The Number 274: Timothy Pugh

by Paul Martin Freeman

Picasso at the Zoo, Warrington Colescott, 1978


Now this is the story of Timothy Pugh
Who woke up one morning in Regents Park Zoo.
He couldn’t recall what had happened before,
Nor how he had boarded the 274.

He couldn’t remember events on the bus,
Nor whether his buggy had caused any fuss;
Nor anything else that had happened that day,
Nor even at all how he’d managed to pay.

But there he was standing in Regents Park Zoo
And wondering now what on earth he should do.
And so he decided to call on the bears
And lay out before them his troubles and cares.

They’d listen intently, as that’s what their job is,
And then when you’d finished they handed out lollies.
So Timothy thought he would find where they lived,
Remembering first he should bring them a gift.

He found some old cellophane stuck to his pocket:
It seemed to belong to an old piece of chocolate.
The chocolate had melted and left it all sticky;
Removing it therefore was really quite tricky.

But Timothy tried and at length he succeeded;
The wrapper he took (as the chocolate he needed)
And bearing it solemnly looked for the bears
To whom he would tell all his troubles and cares.

He tried at the Lion House to learn where they were;
The lions to others, though, said they’d defer:
As kings of the jungle it wasn’t their task
Responding to humans and questions they ask!

So Timothy tried the Aquarium House;
A fish there suggested he question a mouse.
“For mice” (it continued) “remember addresses:”
“They cannot rely like us goosefish on guesses.”

“It’s really survival, according to Darwin,”
“Especially so when the neighbour’s cat’s starvin’.”
“At moments like those they must know where to go,”
“To get to a comrade’s and flee from their foe!”

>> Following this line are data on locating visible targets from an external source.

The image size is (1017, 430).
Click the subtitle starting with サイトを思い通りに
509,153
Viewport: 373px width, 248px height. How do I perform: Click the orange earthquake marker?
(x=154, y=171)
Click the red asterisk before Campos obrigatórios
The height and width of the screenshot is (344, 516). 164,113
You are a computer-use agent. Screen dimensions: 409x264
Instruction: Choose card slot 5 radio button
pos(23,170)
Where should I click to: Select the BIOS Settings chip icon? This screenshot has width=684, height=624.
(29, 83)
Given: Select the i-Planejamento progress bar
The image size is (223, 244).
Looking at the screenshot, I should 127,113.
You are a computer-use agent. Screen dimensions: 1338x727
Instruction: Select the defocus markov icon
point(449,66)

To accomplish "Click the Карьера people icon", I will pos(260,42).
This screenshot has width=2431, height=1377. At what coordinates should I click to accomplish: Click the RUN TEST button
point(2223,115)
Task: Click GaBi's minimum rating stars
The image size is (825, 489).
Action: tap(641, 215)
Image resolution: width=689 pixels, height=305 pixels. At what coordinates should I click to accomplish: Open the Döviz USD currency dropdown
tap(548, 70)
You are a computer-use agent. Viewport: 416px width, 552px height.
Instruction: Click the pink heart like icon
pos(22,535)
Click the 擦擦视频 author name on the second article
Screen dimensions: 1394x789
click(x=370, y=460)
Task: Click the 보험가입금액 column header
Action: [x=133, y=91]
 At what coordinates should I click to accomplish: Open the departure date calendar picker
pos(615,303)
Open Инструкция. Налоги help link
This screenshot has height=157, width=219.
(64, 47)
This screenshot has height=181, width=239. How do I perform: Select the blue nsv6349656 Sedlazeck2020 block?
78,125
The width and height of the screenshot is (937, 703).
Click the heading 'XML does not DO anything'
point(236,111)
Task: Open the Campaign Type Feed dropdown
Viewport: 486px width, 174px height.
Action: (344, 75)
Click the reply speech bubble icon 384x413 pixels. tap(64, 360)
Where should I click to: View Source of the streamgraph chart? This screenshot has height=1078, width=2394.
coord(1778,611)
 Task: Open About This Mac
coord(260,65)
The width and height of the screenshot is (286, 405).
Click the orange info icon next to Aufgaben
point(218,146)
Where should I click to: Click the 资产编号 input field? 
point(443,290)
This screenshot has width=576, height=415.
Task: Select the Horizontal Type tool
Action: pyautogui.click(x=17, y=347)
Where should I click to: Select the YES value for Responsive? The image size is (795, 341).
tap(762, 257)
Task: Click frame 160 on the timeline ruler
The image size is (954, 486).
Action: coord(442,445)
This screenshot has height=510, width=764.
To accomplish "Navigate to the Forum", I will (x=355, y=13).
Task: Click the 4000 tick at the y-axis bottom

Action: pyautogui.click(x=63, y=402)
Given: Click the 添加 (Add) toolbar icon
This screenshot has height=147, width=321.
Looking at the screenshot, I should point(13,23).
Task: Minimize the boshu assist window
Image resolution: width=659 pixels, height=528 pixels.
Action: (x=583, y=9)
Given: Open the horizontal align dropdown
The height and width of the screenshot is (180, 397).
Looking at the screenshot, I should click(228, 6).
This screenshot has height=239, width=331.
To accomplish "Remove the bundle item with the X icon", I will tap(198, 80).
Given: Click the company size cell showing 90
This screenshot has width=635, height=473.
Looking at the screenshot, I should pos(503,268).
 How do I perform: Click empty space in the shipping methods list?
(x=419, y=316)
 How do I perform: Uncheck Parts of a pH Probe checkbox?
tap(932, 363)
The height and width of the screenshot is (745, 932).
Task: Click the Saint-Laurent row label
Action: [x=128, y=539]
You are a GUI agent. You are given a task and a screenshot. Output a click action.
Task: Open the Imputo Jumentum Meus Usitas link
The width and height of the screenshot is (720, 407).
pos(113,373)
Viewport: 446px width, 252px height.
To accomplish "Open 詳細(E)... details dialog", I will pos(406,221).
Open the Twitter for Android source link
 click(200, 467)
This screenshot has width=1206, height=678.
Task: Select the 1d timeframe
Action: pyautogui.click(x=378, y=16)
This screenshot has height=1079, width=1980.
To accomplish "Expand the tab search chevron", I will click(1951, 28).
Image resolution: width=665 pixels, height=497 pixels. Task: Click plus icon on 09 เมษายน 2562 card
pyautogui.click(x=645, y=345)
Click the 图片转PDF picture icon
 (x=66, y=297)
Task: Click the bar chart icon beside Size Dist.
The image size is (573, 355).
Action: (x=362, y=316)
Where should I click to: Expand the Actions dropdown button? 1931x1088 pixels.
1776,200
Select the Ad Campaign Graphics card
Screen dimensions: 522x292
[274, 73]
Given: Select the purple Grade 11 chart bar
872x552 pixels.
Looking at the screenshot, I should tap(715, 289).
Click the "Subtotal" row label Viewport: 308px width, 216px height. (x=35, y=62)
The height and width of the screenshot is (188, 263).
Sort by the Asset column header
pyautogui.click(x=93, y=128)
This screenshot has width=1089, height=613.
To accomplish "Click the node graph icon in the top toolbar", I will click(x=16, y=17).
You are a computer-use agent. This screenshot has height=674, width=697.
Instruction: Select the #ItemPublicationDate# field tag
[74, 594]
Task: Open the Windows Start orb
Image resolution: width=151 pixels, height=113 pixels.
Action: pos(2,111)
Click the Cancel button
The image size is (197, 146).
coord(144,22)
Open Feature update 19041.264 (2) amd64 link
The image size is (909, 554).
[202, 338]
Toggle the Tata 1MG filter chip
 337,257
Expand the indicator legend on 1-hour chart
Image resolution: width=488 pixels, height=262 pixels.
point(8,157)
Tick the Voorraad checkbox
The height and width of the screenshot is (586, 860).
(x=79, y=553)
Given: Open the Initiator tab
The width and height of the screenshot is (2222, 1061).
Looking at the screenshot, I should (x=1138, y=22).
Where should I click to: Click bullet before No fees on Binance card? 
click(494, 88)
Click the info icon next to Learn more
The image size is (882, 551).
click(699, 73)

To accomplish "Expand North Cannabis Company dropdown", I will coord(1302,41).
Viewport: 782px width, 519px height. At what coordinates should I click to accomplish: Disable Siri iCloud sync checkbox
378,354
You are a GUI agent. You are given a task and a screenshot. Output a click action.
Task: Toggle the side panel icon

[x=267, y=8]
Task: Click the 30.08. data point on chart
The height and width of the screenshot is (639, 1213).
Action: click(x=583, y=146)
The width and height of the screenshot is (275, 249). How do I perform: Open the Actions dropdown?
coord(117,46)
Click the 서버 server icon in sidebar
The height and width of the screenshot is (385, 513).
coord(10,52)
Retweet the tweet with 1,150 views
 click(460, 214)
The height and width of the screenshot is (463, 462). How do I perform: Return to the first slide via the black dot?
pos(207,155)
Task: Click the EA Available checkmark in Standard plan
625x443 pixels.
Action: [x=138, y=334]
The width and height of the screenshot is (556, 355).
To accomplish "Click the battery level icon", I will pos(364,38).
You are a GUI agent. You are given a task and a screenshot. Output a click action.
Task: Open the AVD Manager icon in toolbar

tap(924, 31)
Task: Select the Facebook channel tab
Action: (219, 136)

So Timothy left the Aquarium House
And went on his way now in search of a mouse.
He asked at the Bird House to see where they were,
A condor confiding he’d have to confer.

The condor returned but appeared rather glum;
He’d sounded a chum of which this was the sum.
No mouse had been sighted since yesterday’s dinner:
Without one tonight they’d all end up much thinner!

So once more our Timothy went on his way;
Poor chap he was having the most trying day!
He tried with the elephants; tried with the snakes,
As all round the Zoo he was now seen to traipse.

He sadly though never did find any bears
To whom to present all his troubles and cares.
The next thing he knew he was lying in bed;
A kindly old doctor was touching his head.

“He’s still got a temperature, poor little chap,”
“But nothing so bad you need get in a flap.”
“Just give him some rest: it’ll soon go away,”
The kindly old doctor was then heard to say.

So Timothy Pugh, who last birthday was two,
Began to reflect on his trip to the Zoo.
He started to think it had all been a dream,
For that’s what they’re really, whatever they seem.

And as once again now he slips off to sleep
With whispers inside him of Little Bo-Peep,
Yet one thing he finds that he can’t understand:
The cellophane wrapper he holds in his hand.


One Response

  1. A trip to the zoo seen through the eyes of a child, marked out in such a rapid tempo, makes this poem delightful to read!